• **Aim**
Please print verbatim the material between the line containing "Task: Import schema" and the line containing "click(x=56, y=54)", inclusive, and nothing else.

________________

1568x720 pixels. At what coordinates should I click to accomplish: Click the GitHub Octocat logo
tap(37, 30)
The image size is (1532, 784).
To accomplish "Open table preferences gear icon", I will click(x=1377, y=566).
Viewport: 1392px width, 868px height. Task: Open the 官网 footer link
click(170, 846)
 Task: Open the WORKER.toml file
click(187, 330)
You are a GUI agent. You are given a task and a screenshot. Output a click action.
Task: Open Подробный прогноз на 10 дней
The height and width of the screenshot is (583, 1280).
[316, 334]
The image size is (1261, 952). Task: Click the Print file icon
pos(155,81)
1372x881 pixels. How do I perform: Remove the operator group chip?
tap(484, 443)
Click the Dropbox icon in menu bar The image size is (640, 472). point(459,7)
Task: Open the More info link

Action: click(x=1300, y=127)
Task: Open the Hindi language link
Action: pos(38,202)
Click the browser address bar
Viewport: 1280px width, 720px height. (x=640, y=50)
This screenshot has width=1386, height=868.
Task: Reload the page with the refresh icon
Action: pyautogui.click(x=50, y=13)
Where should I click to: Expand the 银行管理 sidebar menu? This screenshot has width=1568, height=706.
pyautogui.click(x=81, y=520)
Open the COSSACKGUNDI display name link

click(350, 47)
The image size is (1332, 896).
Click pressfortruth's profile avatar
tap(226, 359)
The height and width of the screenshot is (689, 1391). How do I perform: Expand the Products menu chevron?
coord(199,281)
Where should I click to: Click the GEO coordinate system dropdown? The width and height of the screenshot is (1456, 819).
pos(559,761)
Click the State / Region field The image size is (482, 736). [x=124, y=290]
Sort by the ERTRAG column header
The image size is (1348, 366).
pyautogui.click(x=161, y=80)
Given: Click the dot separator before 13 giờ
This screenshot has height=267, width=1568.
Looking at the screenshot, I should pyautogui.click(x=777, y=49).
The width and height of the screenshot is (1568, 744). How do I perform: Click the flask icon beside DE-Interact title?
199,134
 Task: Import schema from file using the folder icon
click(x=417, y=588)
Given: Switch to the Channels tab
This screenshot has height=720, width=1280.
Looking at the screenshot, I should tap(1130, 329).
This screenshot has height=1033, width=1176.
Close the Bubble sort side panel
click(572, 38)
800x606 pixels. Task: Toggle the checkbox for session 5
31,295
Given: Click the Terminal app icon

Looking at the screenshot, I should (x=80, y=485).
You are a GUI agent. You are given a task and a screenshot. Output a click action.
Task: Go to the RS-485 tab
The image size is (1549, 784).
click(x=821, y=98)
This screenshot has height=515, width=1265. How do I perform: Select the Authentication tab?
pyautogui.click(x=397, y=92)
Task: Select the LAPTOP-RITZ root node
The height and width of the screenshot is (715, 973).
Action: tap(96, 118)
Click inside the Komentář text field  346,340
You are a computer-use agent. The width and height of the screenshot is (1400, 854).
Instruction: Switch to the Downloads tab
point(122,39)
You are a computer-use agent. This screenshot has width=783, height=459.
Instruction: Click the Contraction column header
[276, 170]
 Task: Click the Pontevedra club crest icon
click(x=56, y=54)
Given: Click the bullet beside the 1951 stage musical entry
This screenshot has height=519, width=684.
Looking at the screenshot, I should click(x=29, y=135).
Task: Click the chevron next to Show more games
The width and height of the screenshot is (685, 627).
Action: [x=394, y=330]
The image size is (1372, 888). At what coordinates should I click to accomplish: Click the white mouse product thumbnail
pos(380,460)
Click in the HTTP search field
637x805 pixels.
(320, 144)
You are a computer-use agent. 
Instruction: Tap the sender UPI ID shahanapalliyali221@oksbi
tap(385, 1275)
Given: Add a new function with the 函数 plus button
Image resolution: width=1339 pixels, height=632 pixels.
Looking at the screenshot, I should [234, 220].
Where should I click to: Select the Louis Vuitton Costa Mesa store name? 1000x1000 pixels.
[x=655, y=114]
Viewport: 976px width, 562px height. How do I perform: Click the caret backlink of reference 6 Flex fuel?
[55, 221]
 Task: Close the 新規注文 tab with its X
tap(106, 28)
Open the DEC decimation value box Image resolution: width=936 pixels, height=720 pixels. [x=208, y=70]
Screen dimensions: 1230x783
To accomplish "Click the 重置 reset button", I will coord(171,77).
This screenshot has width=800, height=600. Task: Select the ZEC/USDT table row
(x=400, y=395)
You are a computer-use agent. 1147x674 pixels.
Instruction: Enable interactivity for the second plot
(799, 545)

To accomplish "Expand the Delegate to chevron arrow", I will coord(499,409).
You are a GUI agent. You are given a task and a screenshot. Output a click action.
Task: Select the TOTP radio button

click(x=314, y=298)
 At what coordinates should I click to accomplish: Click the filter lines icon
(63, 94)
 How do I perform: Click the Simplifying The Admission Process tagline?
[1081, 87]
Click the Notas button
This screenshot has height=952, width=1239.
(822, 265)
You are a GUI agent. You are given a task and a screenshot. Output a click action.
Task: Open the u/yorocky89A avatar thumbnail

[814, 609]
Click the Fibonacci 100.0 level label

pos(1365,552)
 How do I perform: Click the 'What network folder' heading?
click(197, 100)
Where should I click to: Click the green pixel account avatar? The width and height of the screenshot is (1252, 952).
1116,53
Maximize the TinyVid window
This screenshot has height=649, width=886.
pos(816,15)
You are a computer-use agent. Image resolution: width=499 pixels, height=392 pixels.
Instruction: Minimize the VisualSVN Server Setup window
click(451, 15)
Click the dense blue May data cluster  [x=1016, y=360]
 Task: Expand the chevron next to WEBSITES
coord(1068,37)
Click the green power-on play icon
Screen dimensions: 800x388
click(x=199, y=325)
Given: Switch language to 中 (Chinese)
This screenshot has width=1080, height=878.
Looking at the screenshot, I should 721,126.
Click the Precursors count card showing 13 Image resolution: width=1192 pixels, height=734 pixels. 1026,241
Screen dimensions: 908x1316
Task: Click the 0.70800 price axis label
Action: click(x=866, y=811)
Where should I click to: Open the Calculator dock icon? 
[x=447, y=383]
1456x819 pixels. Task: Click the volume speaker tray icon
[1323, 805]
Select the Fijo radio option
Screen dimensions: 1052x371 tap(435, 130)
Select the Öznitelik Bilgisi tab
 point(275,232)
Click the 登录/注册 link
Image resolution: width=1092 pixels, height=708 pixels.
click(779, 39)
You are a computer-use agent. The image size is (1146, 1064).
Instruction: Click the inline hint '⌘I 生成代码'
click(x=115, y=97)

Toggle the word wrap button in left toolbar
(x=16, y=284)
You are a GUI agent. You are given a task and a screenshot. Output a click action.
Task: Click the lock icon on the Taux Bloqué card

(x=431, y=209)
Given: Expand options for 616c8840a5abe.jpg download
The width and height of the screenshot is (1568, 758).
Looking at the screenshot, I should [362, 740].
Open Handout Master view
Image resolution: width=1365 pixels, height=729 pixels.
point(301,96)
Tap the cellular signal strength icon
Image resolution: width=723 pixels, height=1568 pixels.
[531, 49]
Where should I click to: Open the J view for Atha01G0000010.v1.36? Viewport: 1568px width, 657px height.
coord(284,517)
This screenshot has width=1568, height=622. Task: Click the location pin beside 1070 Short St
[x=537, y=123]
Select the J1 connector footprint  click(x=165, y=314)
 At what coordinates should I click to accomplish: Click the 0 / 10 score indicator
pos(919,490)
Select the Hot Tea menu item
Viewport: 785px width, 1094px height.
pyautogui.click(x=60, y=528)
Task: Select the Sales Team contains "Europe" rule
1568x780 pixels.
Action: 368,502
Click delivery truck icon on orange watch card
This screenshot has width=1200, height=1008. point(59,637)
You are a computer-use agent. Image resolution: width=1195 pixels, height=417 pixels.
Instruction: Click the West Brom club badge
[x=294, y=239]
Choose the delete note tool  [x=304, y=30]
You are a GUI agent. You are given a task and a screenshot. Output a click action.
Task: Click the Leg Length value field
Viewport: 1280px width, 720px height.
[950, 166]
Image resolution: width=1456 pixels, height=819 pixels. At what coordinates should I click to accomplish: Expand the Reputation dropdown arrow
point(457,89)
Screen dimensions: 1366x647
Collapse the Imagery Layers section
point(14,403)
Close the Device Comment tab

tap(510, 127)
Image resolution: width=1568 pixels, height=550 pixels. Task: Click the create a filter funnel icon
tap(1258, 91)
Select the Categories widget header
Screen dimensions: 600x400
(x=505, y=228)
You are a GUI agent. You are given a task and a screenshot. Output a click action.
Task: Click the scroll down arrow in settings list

________________

• **Solution for this task**
 Task: Import schema from file using the folder icon
click(x=417, y=588)
Given: Switch to the Channels tab
This screenshot has height=720, width=1280.
Looking at the screenshot, I should tap(1130, 329).
This screenshot has height=1033, width=1176.
Close the Bubble sort side panel
click(572, 38)
800x606 pixels. Task: Toggle the checkbox for session 5
31,295
Given: Click the Terminal app icon

Looking at the screenshot, I should (x=80, y=485).
You are a GUI agent. You are given a task and a screenshot. Output a click action.
Task: Go to the RS-485 tab
The image size is (1549, 784).
click(x=821, y=98)
This screenshot has height=515, width=1265. How do I perform: Select the Authentication tab?
pyautogui.click(x=397, y=92)
Task: Select the LAPTOP-RITZ root node
The height and width of the screenshot is (715, 973).
Action: tap(96, 118)
Click inside the Komentář text field  346,340
You are a computer-use agent. The width and height of the screenshot is (1400, 854).
Instruction: Switch to the Downloads tab
point(122,39)
You are a computer-use agent. This screenshot has width=783, height=459.
Instruction: Click the Contraction column header
[276, 170]
 Task: Click the Pontevedra club crest icon
click(x=56, y=54)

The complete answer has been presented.